Top of MATERIAL SHOWN

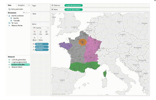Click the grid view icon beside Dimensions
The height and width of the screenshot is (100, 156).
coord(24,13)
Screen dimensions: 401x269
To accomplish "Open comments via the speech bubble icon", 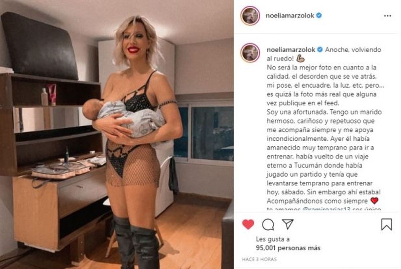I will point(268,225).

Bottom of MATERIAL SHOWN
Top of MATERIAL SHOWN

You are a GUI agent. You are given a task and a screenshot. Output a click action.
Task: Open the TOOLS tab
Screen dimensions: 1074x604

Bottom of MATERIAL SHOWN

▶ [TASK PROMPT] Copy out each line of the data above, exactly, if it lies between the line holding "You are a GUI" and the line holding "Screen dimensions: 1074x604", inclusive; copy no other line.

▶ [ANSWER TO THIS TASK]
You are a GUI agent. You are given a task and a screenshot. Output a click action.
Task: Open the TOOLS tab
Screen dimensions: 1074x604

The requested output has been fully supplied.